Collins lived at 38 Brookvale Road in Highfield, Southampton from 1930 to 1973, and a commemorative English Heritage blue plaque was installed there in July 2004. During his time living there, Collins was responsible for the design of Swaythling Methodist Church in Burgess Road, built in 1932.

In an effort to contribute to the post-war housing efforts, Collins submitted a suggestion to the July 1945 edition of the journal Architectural Design and Construction regarding constructing bungalows from rammed earth combined with a small quantity of cement; his suggestion was repeated in The Architects' Journal in 1946.

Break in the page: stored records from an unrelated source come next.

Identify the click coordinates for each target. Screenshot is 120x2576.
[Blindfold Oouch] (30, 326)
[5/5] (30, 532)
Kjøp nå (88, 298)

In 1957, Collins retired as a fellow of the Royal Institute of British Architects and his professional partnership with J. Normal Calton was dissolved by mutual consent; the pair had been trading as Collins & Calton. At this time, Collins was living at 32 Carlton Crescent in Southampton. Collins' retirement, however, did not mean an end to his interest in architecture and town planning, and in January 1962 a letter from Collins, sent from his Carlton Crescent address, was published in the Journal of the Town Planning Institute.

Work

Collins' housing estates have a distinctive style, usually with rows of terraced houses set around wide areas of greenery. Two of the more notable Collins estates in Southampton (the Oakmount estate in Highfield and the Englemount estate in Bassett Green) have been designated as conservation areas by the city council, and the Orchards Way estate in West End was designated a conservation area by Eastleigh Borough Council in 1999. Collins was responsible for the ca. 1928 design of Glebe Court.

Collins also made plans for a garden city around Marchwood, but these proposals were unrealised.